Few-Shot Recalibration of Language Models (2403.18286v1)

Published 27 Mar 2024 in cs.CL, cs.AI, and cs.LG

Abstract: Recent work has uncovered promising ways to extract well-calibrated confidence estimates from LLMs (LMs), where the model's confidence score reflects how likely it is to be correct. However, while LMs may appear well-calibrated over broad distributions, this often hides significant miscalibration within narrower slices (e.g., systemic over-confidence in math can balance out systemic under-confidence in history, yielding perfect calibration in aggregate). To attain well-calibrated confidence estimates for any slice of a distribution, we propose a new framework for few-shot slice-specific recalibration. Specifically, we train a recalibration model that takes in a few unlabeled examples from any given slice and predicts a curve that remaps confidence scores to be more accurate for that slice. Our trained model can recalibrate for arbitrary new slices, without using any labeled data from that slice. This enables us to identify domain-specific confidence thresholds above which the LM's predictions can be trusted, and below which it should abstain. Experiments show that our few-shot recalibrator consistently outperforms existing calibration methods, for instance improving calibration error for PaLM2-Large on MMLU by 16%, as compared to temperature scaling.

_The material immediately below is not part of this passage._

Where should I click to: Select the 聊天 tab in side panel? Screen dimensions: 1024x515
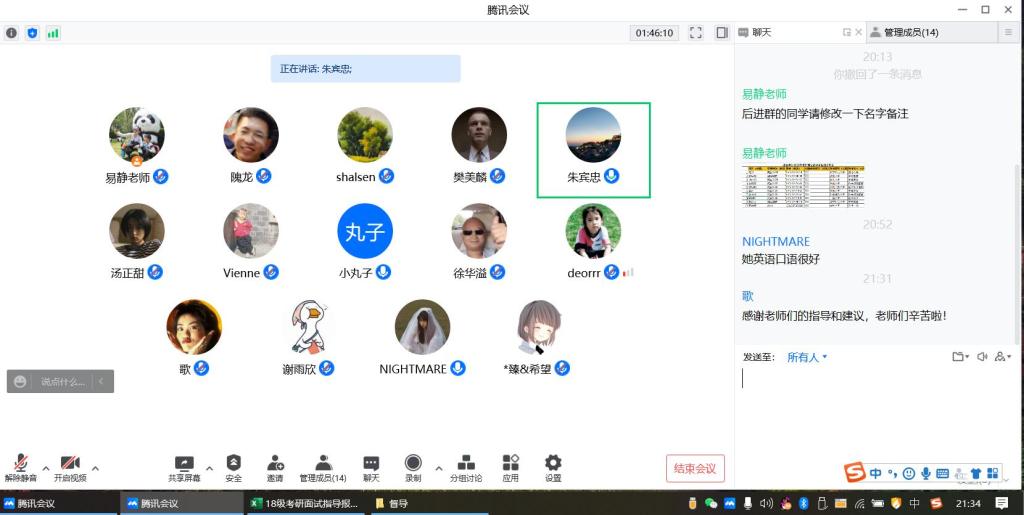click(x=761, y=33)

Few-Shot Recalibration for Precision-Centric LLMs

Introduction to Recalibration Needs

LLMs have achieved a significant level of accuracy and reliability across a broad spectrum of domains and tasks. However, while these models may exhibit well-calibrated confidence estimates across a combined distribution of tasks, subtler discrepancies emerge upon closer inspection of individual slices or domains within this distribution. These discrepancies manifest as the model being miscalibrated—showing either overconfidence or underconfidence—on these finer-grained slices. This miscalibration, if unaddressed, can limit the practical reliability of LLMs when deployed in real-world scenarios where domain-specific confidence is crucial for decision-making processes.

Our Contribution: Few-Shot Recalibration

In response to the need for fine-grained calibration, we propose a few-shot recalibration framework. This framework trains a recalibration model that can adjust a base LLM's confidence estimates for any given slice of a distribution, using only a few unlabeled examples from that slice. Notably, our recalibrator does not require any labeled data from the new slice to function effectively. The recalibration process is particularly geared towards identifying domain-specific confidence thresholds, which then delineates the confidence range within which the model's predictions are deemed reliable.

Methodology Explained

Our recalibration approach hinges on the prediction of precision curves as a function of confidence scores. Unlike calibration curves, precision curves do not involve arbitrary binning decisions, rendering them more stable and reliable recalibration targets. We embark on training our recalibrator with synthetic data, where we simulate diverse slices by creating various domain mixtures from a corpus of labeled examples. The training process aims to minimize the discrepancy between the predicted precision curve for a slice and its ground-truth counterpart, derived from the base LLM's performance on labeled examples within the slice.

Analyzing the Results

Upon evaluation, our few-shot recalibrator consistently surpasses traditional calibration and recalibration methods. It demonstrates superior performance in both identifying confidence thresholds that align with target precision levels and minimizing calibration error across different slices. Remarkably, our approach maintains its efficacy even when extended to slices comprising domains that were unseen during the recalibration model's training phase. These results underscore the recalibrator's adaptability and its potential to enhance the precision and reliability of LLMs across a diverse array of domains.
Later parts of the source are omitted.